Why does the train method then also have a similar parameter called epochs?
epochs (int) – Number of iterations (epochs) over the corpus.
What is the difference between both? There's one more paragraph on it in the docs:
To avoid common mistakes around the model’s ability to do multiple training passes itself, an explicit epochs argument MUST be provided. In the common and recommended case, where train() is only called once, the model’s cached iter value should be supplied as epochs value.
But I do not really understand why the constructor needs a iter parameter and what exactly should be provided for it.
EDIT:
I just saw that there is also the possibility to specify the corpus directly in the constructor rather than calling train() separately. So I think in this case, iter would be used and otherwise epochs. Is that correct?
If so, what is the difference between specifying the corpus in the constructor and calling train() manually? Why would one choose the one or other?
EDIT 2:
Although not mentioned in the docs, iter is now depreciated as parameter of Doc2Vec. It was renamed to epochs to be consistent with the parameter of train().

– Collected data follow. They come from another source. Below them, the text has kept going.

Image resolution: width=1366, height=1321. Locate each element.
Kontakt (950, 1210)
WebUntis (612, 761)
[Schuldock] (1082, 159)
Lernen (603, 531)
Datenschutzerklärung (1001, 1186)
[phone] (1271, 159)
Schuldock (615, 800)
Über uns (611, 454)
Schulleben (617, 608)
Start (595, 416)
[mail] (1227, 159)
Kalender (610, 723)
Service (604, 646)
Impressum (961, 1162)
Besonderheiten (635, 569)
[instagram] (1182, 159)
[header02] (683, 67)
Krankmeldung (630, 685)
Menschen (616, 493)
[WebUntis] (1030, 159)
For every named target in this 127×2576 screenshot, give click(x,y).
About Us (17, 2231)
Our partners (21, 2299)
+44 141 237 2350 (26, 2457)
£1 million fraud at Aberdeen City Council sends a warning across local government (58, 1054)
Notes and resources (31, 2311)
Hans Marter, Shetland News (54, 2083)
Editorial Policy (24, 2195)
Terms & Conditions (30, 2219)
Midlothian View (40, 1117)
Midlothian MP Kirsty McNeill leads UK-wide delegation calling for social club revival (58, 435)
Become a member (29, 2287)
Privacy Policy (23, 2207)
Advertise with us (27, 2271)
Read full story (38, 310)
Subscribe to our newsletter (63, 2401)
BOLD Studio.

Training seems to work with that, although I struggle with MemoryErrors.
The parameter in the constructor was originally called iter
, and when doing everything via a single constructor call – supplying the corpus in the constructor – that value would just be used as the number of training passes.
When the parameters to train()
were expanded and made mandatory to avoid common errors, the term epochs
was chosen as more descriptive, and distinct from the iter
value.
When you specify the corpus in the constructor, build_vocab()
and train()
will be called for you automatically, as part of the construction. For most simple uses, that's fine.
But, if you let those automatic calls happen, you lose the chance to time the steps separately, or to tamper with results of the vocabulary steps before starting training, or to call train()
multiple times (which is usually a bad idea unless you're sure you know what you're doing).